# Can I do Instacart without a car? In store shopper positions?



## BostonTaxiDriver (Nov 23, 2014)

I'm still confused if all Instacart workers work as a shopper with their own car...or, if I no longer have regular access to a reliable car, can I sign up without a car and work exclusively as an in-store shopper?

-- finding and packing items and basically working in concert with an Instagram gig worker with a car, who'll then meet me for the completed order?


----------



## MontcoUberDriver (Aug 14, 2018)

Instacart has people that work in store only. You could look into that.


----------



## TemptingFate (May 2, 2019)

BostonTaxiDriver said:


> working in concert with an Instagram gig worker


I'd like to work with some of those girls too.


----------



## New2This (Dec 27, 2015)

BostonTaxiDriver said:


> I'm still confused if all Instacart workers work as a shopper with their own car...or, if I no longer have regular access to a reliable car, can I sign up without a car and work exclusively as an in-store shopper?
> 
> -- finding and packing items and basically working in concert with an Instagram gig worker with a car, who'll then meet me for the completed order?


They don't check car info.

Costco travel here has some awesome deals here right now. $108/week for full-size car.

There are unicorns on Instacart but takes some patience.


----------



## Nina2 (Oct 6, 2018)

MontcoUberDriver said:


> Instacart has people that work in store only. You could look into that.

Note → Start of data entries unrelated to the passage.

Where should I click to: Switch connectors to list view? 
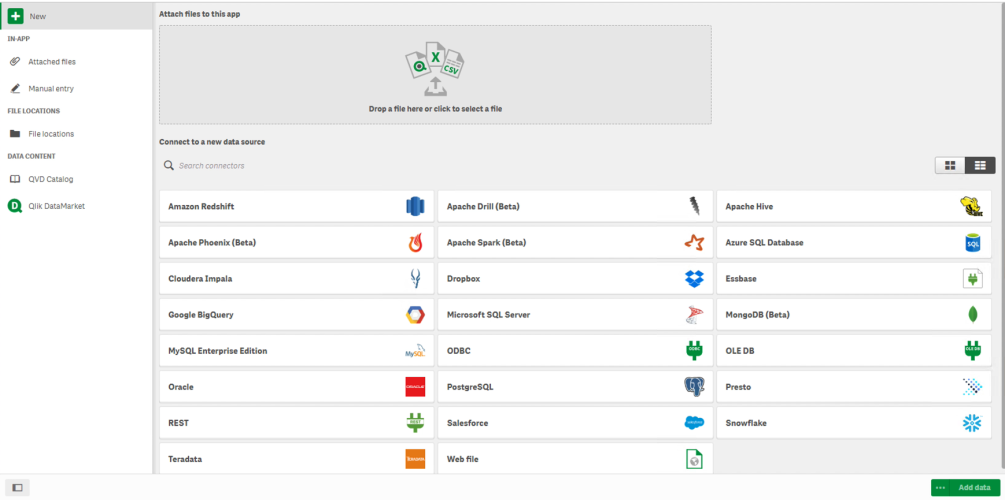click(980, 165)
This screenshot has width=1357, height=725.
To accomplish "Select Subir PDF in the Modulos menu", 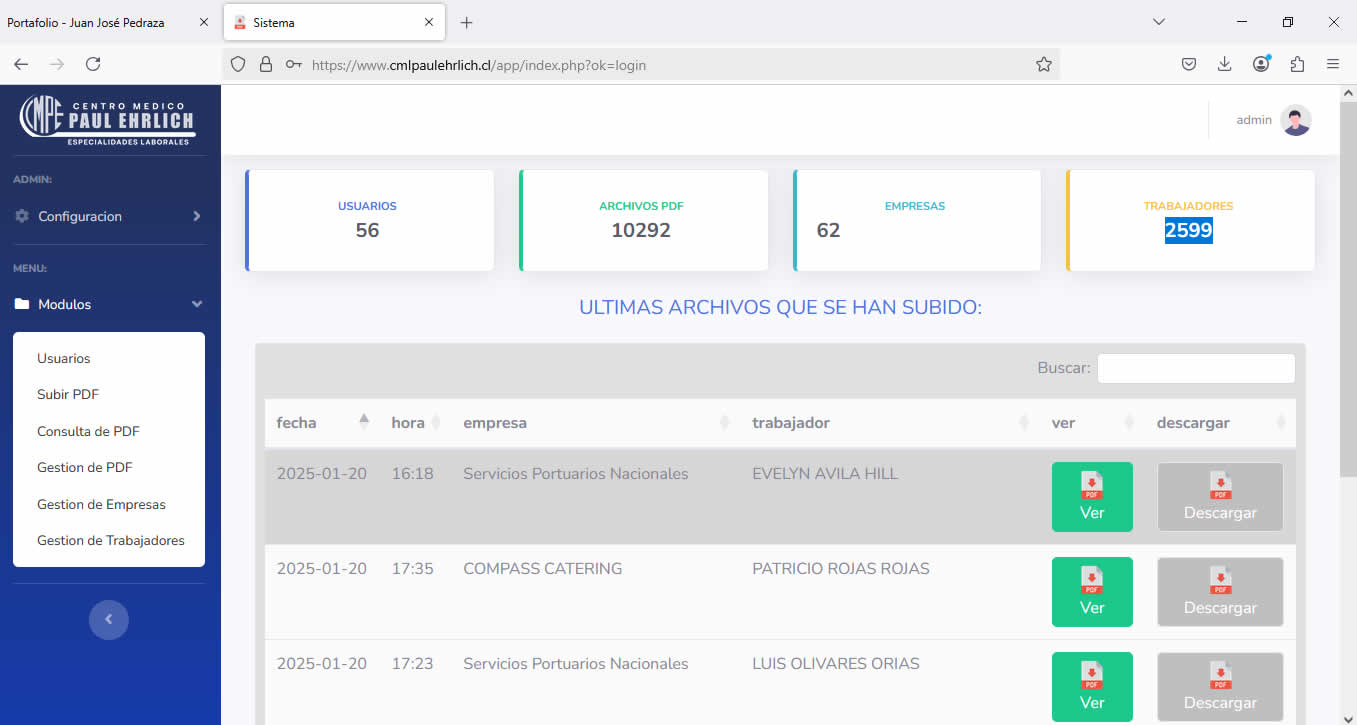I will (68, 394).
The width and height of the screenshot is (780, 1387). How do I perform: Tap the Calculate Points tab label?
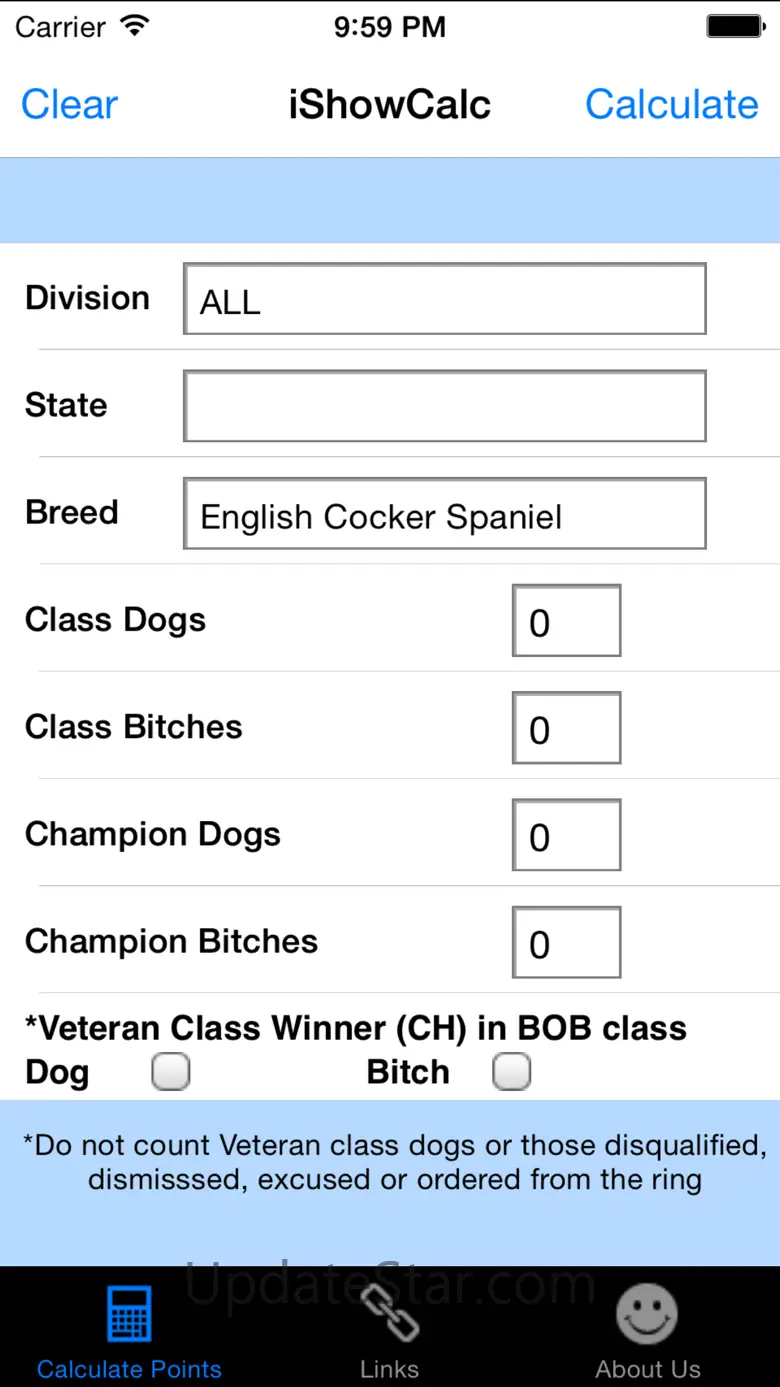(129, 1369)
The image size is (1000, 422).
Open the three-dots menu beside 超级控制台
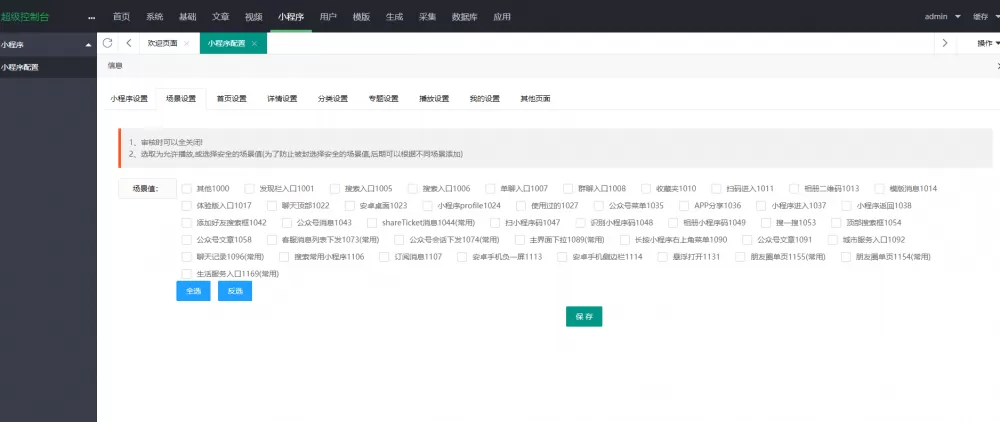(92, 17)
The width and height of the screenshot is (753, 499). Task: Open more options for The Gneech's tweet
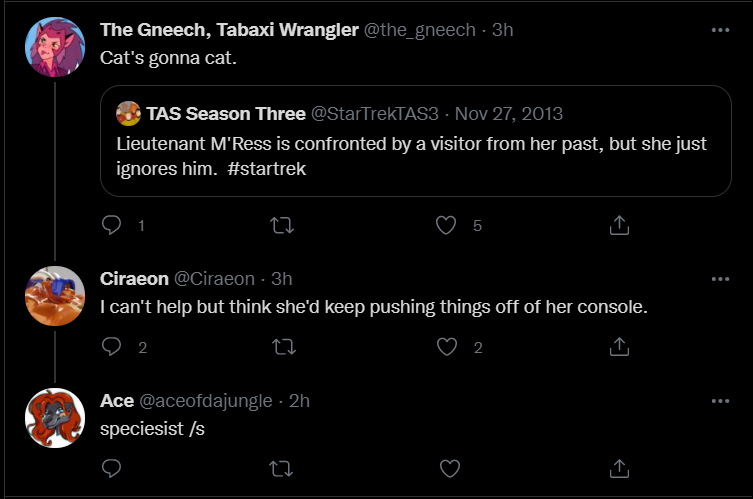click(x=720, y=30)
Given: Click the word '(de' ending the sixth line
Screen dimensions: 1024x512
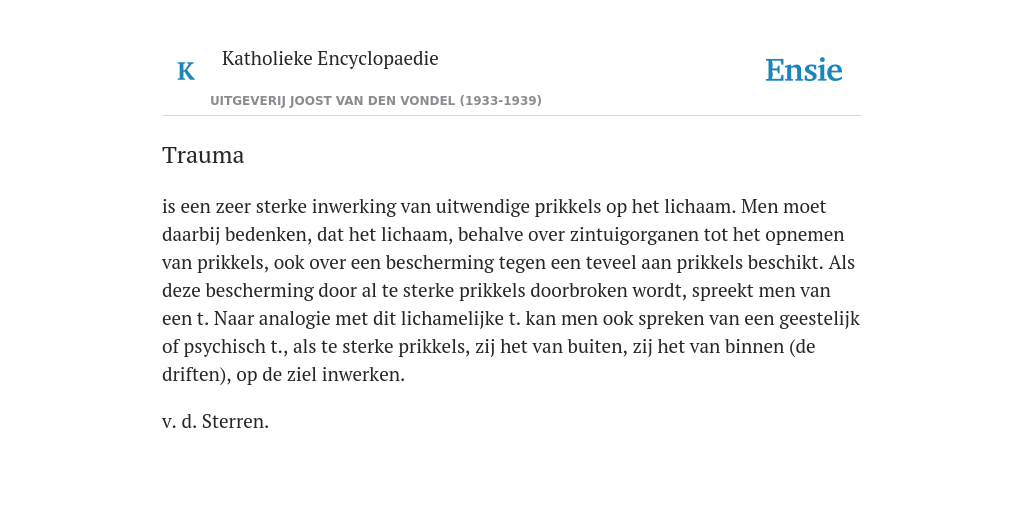Looking at the screenshot, I should pyautogui.click(x=802, y=347).
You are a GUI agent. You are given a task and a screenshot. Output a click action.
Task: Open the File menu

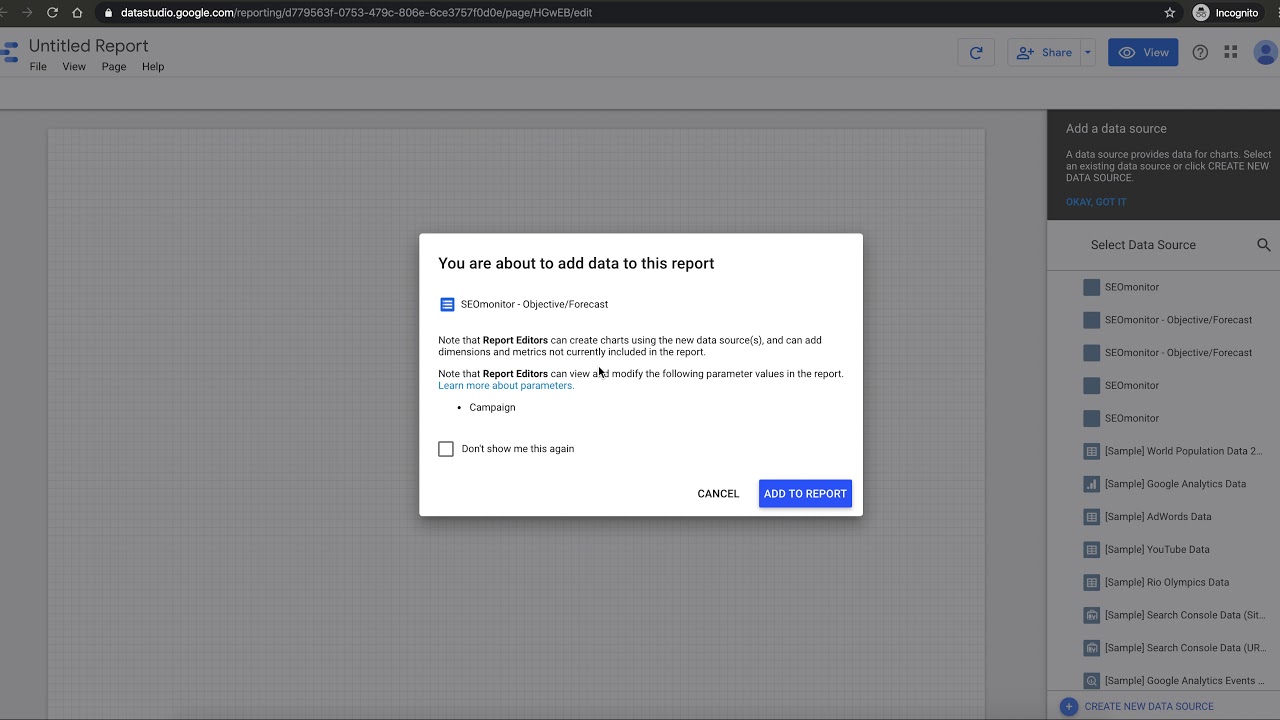38,67
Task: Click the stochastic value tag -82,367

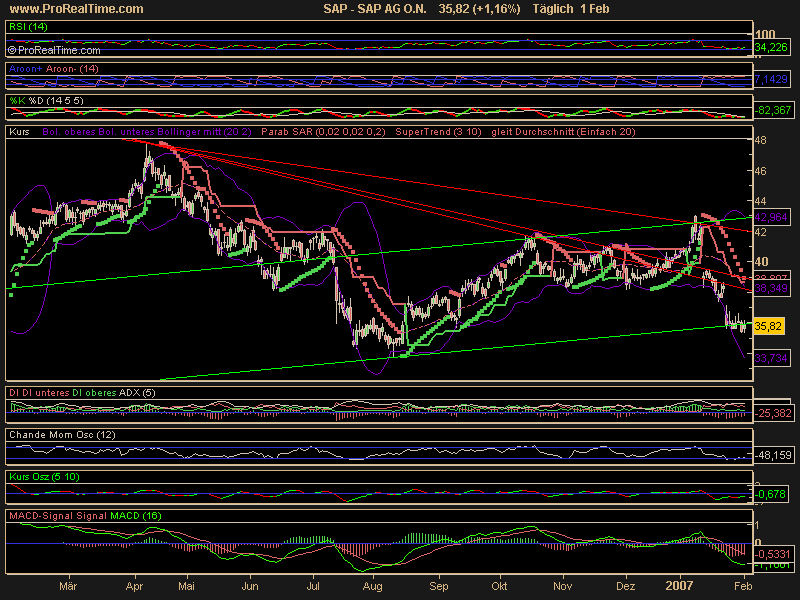Action: [771, 110]
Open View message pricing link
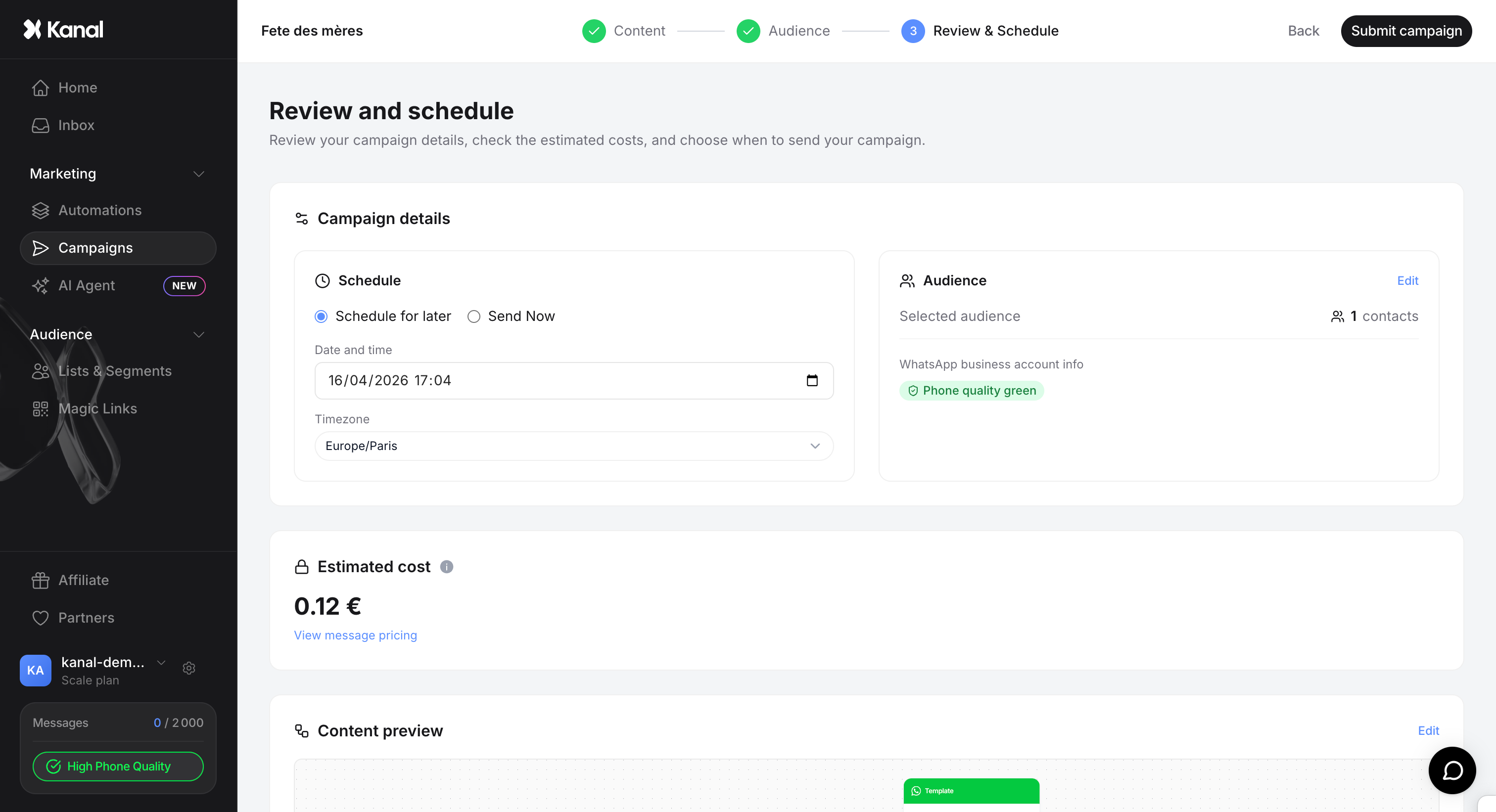 coord(355,635)
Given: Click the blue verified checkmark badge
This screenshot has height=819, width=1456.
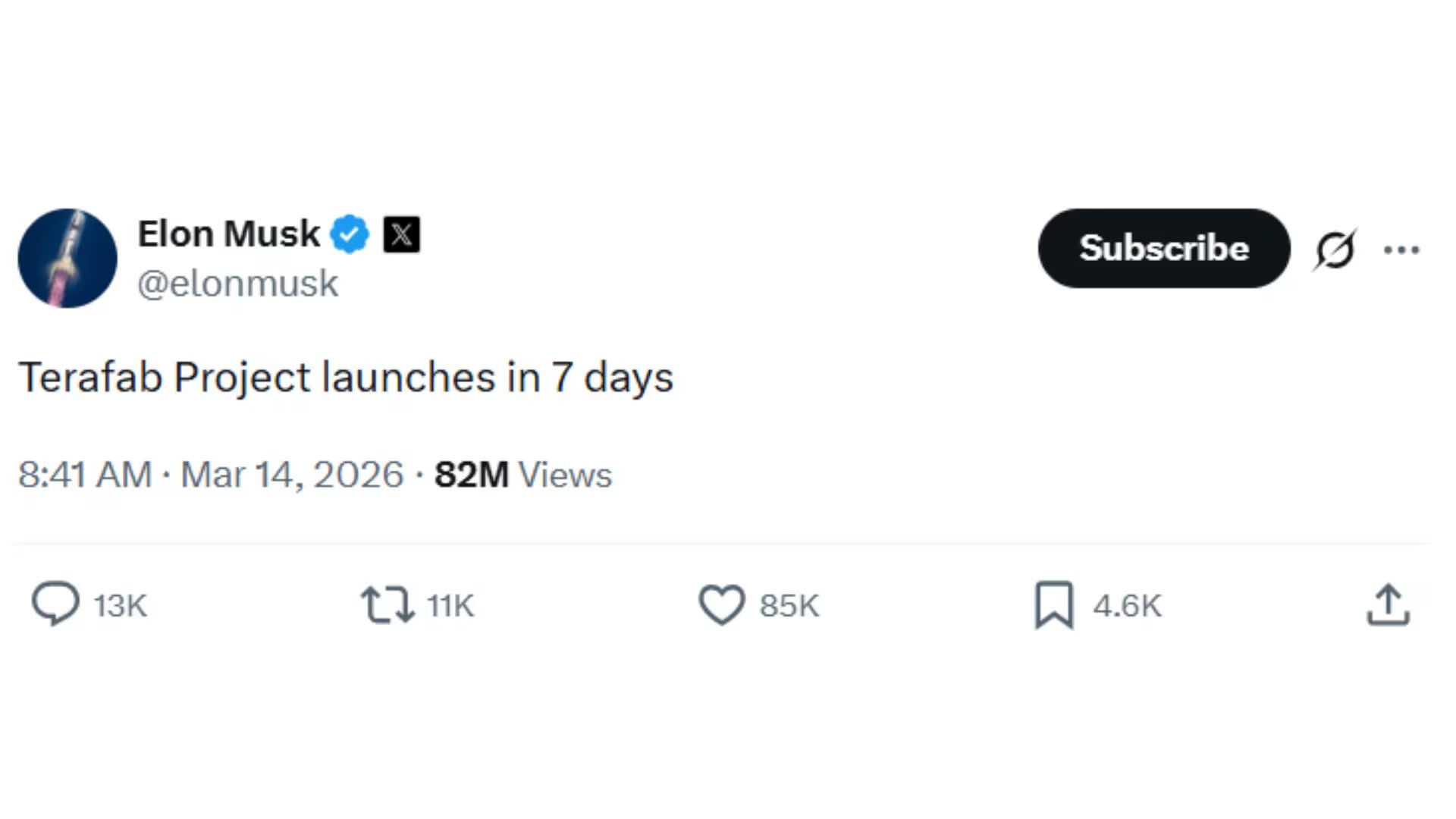Looking at the screenshot, I should point(350,234).
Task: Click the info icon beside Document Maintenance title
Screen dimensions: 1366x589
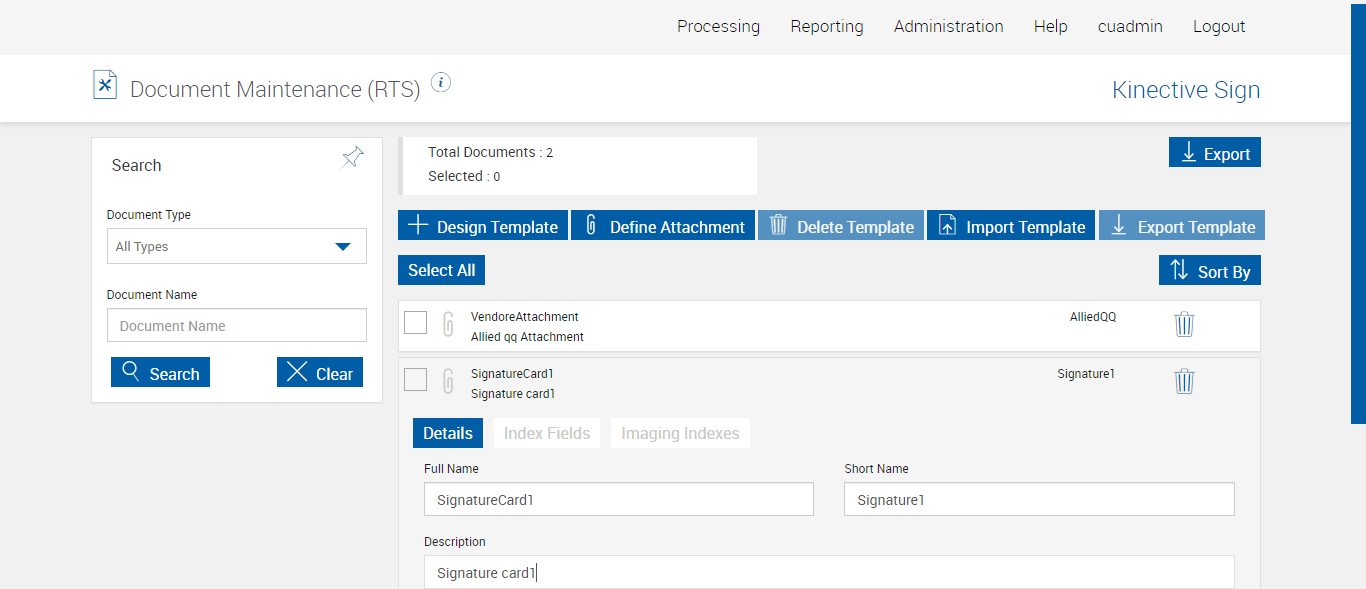Action: [441, 83]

Those are store employees not Instacart related except they bag stuff for Instacart


----------



## MontcoUberDriver (Aug 14, 2018)

Nina2 said:


> Those are store employees not Instacart related except they bag stuff for Instacart


Must vary by area. Instacart hires in store shoppers for some of the chains around here.


----------



## DeadHeadDriver (Feb 7, 2020)

WHAT?
---So i can sub-contract someone who WANTS to do the shopping part but can't get activated or 
doesn't have a car to JUST DO THE SHOPPING?
*Sold! *

I'll even pay them a *Bonus on each shop completed! (**Bonus=* Customer Tip_. Note: tip amount subject to change/zeroed without notice_)


----------